Tributaires des évolutions structurelles qui les affectent, les comportements ascétiques des moines et des moniales en Gaule au haut Moyen Âge oscillent entre formalisme et abstraction spirituelle. Initialement érémitique, le mouvement monastique s’organise progressivement, parallèlement au processus de christianisation de la Gaule. La transition de l’érémitisme au cénobitisme s’accompagne du passage du monachisme charismatiqueau monachisme régulier. Mais à la confluence de ces deux césures évolutives entre lesquelles le monachisme gaulois semble osciller, ce sont avant tout les coutumes locales et le rayonnement mimétique de certains monastères qui régissent le quotidien des communautés cénobitiques du Regnum Francorum. Il n’existe pas de règle pure au sein des monastères gaulois. Les normes auxquelles les moines obéissent résultent du mélange d’une regula mixta, des coutumes locales et de l’autorité charismatique de l’abbé.

Opposés à la nature violente et agonistique de la société, les principes ascétiques sur lesquels se base le cénobitisme gaulois, (charité, renoncement) modifient la nature du lien social. Malgré tout, la longue législation conciliaire laisse paraître la persistance de nombreux comportements désordonnés3, corrélatifs à la mutation précoce du monachisme comme phénomène de masse. Dans ce contexte, les comportements ascétiques encore violents seraient-ils la condition nécessaire permettant le maintien d’un système social basé sur la charité au sein d’une société dont les modèles éthiques diffèrent diamétralement?
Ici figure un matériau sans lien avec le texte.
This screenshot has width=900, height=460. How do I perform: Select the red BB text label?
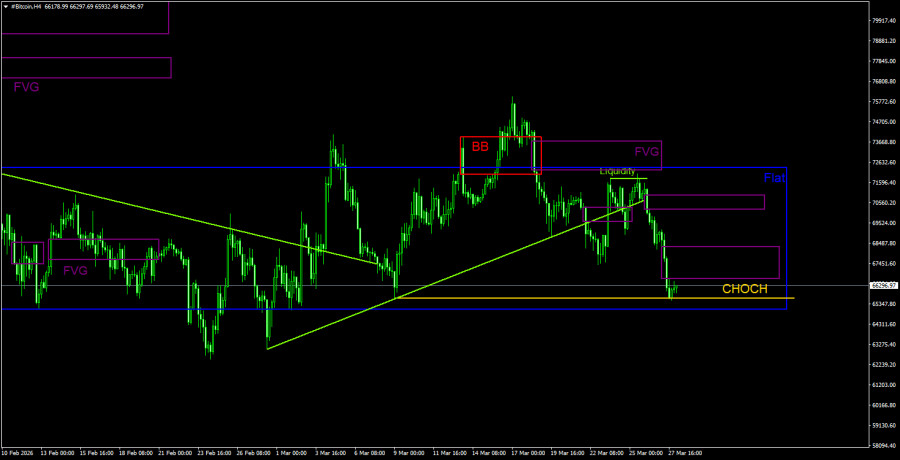coord(480,147)
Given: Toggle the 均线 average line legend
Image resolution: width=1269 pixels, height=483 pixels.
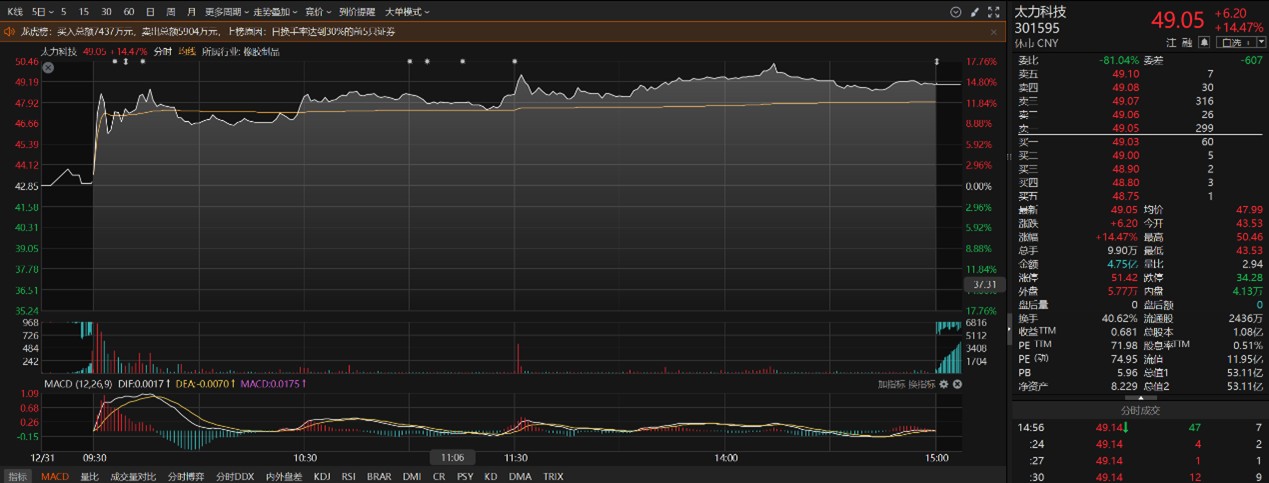Looking at the screenshot, I should pos(186,51).
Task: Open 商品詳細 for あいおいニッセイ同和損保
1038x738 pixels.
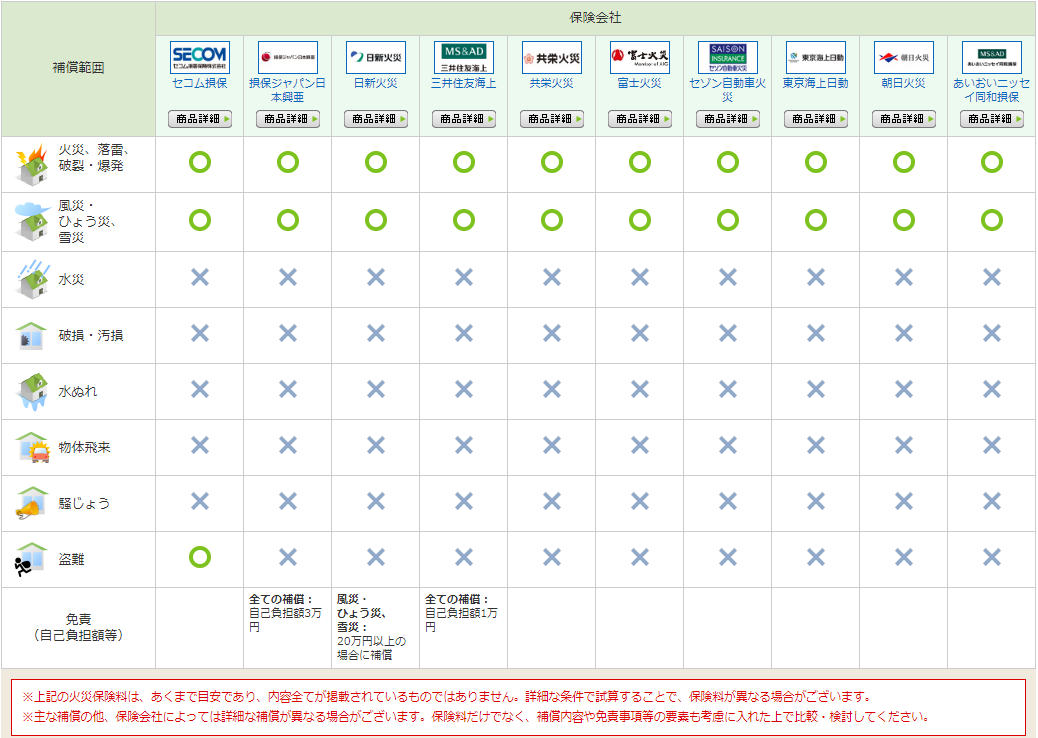Action: (992, 118)
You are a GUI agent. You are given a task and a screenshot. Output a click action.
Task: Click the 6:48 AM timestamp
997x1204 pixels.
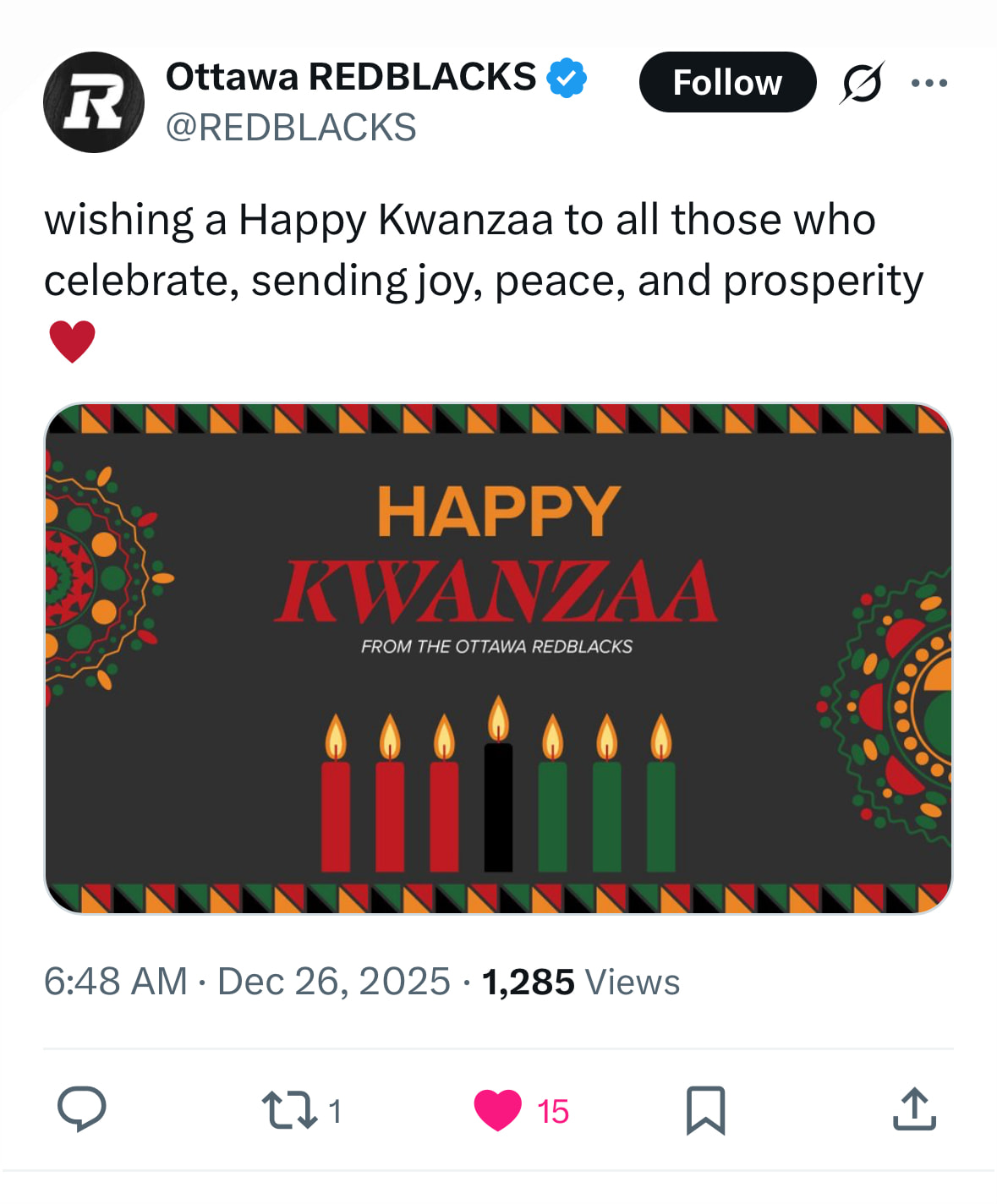coord(116,982)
Leur nature multiple et contradictoire ne peut que laisser en suspens une telle hypothèse à l’époque mérovingienne. Progressivement, l’ascèse cénobitique se détache des comportements mortificatoires, issus de la double influence du monachisme oriental et celtique. Il faut attendre le VIIe siècle pour que la norme bénédictine, pragmatique et modérée, s’implante solidement en Gaule. Négligeant le principe de la mortification corporelle, elle incarne un processus de domestication de l’ascèse qui révolutionne la vie cénobitique gauloise en la détachant définitivement des pratiques érémitiques et en donnant à l’ascétisme un sens collectif qu’il ne revêt pas au sein des autres normes monastiques. Elle aboutit à l’enchaînement spirituel lectio-meditatio-oratio-contemplatio qui constitue l’armature structurelle de l’ascétisme liturgique carolingien.

De concrète et corporelle à l’origine de l’époque mérovingienne, l’ascèse devient abstraite et spirituelle au cours du haut Moyen Âge, pour aboutir à une forme exclusivement oratoire et liturgique sous le règne de Charlemagne. En ce qui concerne le concept de clôture, il subit une mutation inverse: de spirituel à l’époque mérovingienne, il devient matériel sous les Pippinides.
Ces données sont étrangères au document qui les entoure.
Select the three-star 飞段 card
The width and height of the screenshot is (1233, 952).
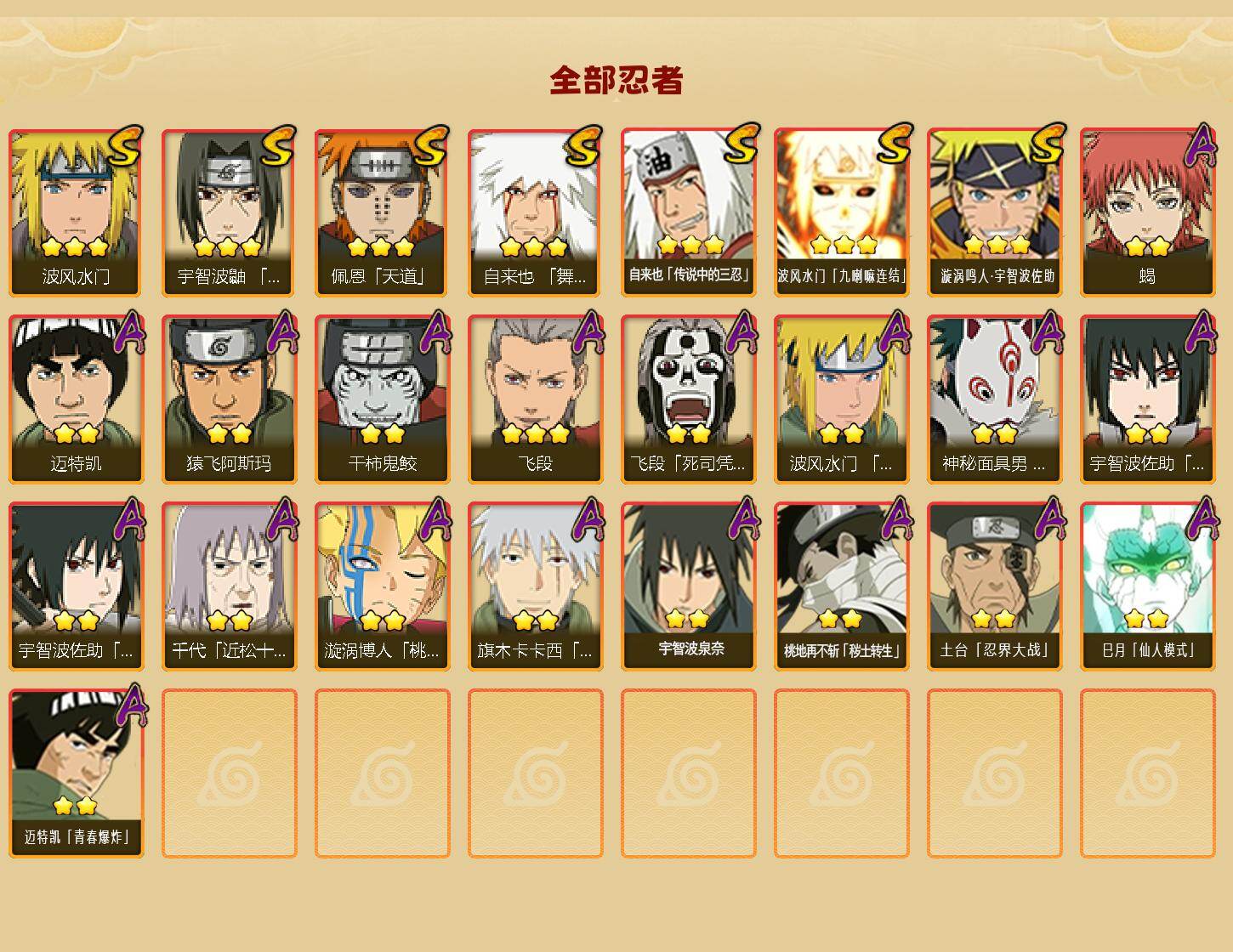pos(536,400)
Incarnant l’ascétisme dans l’espace, cette notion de clôture demeure un principe ambigu, contradictoire avec les contacts économiques et sociaux qui rendent les monastères dépendants des évolutions politiques et sociales conjoncturelles.

La différence ascétique entre moines et moniales, si elle existe, se situe au niveau de la claustration. Avant Césaire d’Arles, véritable inventeur de la clôture comme système de réclusion physique, les normes monastiques n’ont pas de sexe, s’appliquant indifféremment aux moines et aux moniales (à quelques réserves près).

Certains dysfonctionnements endogènes affectent le système ascétique du monachisme gaulois:

il incarne une dynamique parfois contradictoire, comme les jeûnes excessifs empêchant le travail manuel.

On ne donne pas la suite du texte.